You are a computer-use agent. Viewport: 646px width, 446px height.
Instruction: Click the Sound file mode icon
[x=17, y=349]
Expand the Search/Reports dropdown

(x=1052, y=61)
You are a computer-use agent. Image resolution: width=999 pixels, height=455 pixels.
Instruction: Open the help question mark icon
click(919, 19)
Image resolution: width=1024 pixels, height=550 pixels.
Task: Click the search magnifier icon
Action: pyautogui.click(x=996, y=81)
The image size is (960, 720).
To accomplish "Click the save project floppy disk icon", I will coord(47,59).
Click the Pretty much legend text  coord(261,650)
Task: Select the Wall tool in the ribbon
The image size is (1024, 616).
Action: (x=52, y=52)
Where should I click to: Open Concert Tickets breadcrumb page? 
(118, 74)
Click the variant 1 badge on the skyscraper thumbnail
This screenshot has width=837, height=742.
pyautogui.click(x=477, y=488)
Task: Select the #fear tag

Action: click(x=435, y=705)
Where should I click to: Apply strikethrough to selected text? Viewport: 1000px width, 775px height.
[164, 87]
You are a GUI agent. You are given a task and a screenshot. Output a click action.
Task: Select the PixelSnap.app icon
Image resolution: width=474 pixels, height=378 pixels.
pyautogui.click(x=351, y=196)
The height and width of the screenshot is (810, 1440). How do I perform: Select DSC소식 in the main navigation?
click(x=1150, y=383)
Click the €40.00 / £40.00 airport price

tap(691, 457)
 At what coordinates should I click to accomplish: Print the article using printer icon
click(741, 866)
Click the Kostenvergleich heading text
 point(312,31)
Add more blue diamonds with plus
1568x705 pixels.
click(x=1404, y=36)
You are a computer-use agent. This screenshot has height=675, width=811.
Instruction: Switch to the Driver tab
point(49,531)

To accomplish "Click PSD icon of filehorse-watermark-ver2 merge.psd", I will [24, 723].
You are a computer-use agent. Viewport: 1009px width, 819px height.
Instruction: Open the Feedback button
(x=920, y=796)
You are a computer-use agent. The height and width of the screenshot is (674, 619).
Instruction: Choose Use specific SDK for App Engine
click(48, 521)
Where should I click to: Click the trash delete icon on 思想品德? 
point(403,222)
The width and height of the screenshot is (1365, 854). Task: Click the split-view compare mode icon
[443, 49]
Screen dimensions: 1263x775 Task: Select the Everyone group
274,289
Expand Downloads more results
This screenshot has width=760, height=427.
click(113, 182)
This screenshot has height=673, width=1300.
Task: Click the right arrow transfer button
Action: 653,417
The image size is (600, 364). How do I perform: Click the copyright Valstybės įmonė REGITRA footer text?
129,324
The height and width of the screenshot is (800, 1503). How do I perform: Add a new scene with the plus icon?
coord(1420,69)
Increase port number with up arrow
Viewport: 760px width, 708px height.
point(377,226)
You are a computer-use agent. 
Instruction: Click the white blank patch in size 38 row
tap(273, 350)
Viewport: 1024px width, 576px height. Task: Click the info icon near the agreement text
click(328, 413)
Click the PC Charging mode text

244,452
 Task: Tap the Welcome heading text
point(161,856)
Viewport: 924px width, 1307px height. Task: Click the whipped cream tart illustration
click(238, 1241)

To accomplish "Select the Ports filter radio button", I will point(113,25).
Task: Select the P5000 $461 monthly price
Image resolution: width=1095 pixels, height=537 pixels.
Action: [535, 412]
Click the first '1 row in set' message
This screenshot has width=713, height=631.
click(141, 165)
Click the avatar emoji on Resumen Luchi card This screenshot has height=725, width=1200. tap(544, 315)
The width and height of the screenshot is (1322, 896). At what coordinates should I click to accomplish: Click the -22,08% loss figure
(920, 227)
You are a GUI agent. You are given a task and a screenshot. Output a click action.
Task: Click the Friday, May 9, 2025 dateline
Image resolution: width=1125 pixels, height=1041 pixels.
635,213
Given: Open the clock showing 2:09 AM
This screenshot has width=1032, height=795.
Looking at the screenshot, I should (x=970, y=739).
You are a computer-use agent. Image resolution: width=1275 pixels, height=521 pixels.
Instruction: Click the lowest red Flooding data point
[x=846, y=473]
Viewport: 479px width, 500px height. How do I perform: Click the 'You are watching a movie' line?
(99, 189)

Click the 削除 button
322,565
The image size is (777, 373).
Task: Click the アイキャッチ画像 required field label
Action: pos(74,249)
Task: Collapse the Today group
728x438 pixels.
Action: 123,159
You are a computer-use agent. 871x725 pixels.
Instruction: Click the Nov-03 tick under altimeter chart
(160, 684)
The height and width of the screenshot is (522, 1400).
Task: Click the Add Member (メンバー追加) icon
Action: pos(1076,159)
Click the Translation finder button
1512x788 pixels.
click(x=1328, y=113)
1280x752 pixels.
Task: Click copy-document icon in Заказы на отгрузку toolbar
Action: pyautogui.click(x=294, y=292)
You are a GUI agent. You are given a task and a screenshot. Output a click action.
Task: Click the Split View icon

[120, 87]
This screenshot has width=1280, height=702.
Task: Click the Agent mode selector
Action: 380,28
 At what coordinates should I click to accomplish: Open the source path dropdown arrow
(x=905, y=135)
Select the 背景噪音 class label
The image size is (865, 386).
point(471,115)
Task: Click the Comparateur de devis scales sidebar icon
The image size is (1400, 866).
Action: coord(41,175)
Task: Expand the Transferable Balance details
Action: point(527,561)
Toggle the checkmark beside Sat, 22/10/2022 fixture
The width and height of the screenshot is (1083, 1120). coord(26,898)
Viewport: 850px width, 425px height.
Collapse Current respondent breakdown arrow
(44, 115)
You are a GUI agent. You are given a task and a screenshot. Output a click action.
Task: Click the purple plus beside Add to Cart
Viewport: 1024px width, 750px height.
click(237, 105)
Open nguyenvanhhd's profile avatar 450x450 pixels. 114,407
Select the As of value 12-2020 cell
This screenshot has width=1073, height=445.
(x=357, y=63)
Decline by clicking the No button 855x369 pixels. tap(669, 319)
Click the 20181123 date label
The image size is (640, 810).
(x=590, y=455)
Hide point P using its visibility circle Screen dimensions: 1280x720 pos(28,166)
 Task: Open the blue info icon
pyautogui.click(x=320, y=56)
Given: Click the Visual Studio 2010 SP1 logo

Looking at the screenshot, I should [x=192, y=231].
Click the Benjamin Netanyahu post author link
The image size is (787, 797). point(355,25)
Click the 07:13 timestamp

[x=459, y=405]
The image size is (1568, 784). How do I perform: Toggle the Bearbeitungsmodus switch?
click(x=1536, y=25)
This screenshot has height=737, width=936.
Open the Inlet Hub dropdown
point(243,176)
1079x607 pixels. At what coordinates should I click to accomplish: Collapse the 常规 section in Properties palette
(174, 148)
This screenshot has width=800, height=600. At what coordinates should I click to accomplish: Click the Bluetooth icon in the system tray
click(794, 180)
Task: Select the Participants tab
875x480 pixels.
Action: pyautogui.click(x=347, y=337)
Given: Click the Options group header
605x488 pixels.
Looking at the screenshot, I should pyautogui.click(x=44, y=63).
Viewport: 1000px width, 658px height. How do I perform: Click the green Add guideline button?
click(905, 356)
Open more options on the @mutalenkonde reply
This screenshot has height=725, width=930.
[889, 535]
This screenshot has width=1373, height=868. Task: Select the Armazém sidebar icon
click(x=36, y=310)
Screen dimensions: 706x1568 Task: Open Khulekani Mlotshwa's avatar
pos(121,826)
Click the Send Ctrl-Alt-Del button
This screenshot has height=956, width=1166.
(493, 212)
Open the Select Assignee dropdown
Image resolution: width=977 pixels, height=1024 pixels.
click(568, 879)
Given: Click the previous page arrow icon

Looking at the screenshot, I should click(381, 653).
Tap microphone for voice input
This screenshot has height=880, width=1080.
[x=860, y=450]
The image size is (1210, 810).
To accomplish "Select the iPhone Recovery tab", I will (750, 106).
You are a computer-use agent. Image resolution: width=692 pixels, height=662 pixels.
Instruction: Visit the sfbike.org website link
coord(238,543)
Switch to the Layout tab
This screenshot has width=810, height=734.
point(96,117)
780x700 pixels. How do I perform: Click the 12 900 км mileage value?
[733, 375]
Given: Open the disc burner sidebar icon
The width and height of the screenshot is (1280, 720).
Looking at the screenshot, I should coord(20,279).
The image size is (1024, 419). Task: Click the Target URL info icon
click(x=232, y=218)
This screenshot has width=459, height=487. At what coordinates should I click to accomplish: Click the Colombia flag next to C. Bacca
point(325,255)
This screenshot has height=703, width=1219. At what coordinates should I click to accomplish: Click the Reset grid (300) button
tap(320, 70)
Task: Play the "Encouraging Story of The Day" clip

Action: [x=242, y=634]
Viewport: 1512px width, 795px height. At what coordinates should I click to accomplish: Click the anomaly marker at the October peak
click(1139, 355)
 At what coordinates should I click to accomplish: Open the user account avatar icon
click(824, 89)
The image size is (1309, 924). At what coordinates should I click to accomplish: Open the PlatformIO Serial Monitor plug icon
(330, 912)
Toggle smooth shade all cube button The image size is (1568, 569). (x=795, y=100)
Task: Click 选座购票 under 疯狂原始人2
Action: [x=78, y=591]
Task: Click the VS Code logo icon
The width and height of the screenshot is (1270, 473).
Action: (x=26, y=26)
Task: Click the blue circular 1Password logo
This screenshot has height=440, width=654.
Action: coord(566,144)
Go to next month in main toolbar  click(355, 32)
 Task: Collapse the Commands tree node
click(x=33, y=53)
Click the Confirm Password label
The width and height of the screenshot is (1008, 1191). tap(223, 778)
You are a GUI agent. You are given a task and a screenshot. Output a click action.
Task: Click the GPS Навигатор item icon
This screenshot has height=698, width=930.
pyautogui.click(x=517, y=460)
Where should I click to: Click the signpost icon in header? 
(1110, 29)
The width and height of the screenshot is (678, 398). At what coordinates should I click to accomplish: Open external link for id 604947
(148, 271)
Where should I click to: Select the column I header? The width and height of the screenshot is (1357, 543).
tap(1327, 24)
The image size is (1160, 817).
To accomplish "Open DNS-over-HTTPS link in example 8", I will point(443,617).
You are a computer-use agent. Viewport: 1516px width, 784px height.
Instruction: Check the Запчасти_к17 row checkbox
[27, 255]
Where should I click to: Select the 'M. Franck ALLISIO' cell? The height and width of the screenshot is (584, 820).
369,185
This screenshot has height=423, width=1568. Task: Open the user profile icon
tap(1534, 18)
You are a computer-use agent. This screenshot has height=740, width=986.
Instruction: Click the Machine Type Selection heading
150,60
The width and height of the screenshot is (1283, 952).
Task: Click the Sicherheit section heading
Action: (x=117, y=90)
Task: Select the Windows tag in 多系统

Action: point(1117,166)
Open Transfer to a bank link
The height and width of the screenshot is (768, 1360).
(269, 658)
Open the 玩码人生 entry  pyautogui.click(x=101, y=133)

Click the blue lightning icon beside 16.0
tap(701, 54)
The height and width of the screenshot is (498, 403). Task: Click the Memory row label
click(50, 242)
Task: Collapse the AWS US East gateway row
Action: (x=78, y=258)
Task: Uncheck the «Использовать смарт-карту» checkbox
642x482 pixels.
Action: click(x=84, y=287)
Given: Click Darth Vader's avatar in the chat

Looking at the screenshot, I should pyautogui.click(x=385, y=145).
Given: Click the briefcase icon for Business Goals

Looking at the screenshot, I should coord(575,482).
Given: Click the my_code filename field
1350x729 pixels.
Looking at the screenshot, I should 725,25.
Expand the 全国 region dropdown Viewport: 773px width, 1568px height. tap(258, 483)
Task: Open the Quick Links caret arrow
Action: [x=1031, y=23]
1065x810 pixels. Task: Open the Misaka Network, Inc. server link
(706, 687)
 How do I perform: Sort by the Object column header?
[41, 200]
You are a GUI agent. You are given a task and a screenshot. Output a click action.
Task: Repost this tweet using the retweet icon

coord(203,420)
****************
ACTIVITY: Taking the entries above, write out exactly each line from the one holding "Collapse Current respondent breakdown arrow" to the one holding "Hide point P", both included, and stop there.

EXERCISE OUTPUT:
Collapse Current respondent breakdown arrow
(44, 115)
You are a GUI agent. You are given a task and a screenshot. Output a click action.
Task: Click the purple plus beside Add to Cart
Viewport: 1024px width, 750px height.
click(237, 105)
Open nguyenvanhhd's profile avatar 450x450 pixels. 114,407
Select the As of value 12-2020 cell
This screenshot has width=1073, height=445.
(x=357, y=63)
Decline by clicking the No button 855x369 pixels. tap(669, 319)
Click the 20181123 date label
The image size is (640, 810).
(x=590, y=455)
Hide point P using its visibility circle Screen dimensions: 1280x720 pos(28,166)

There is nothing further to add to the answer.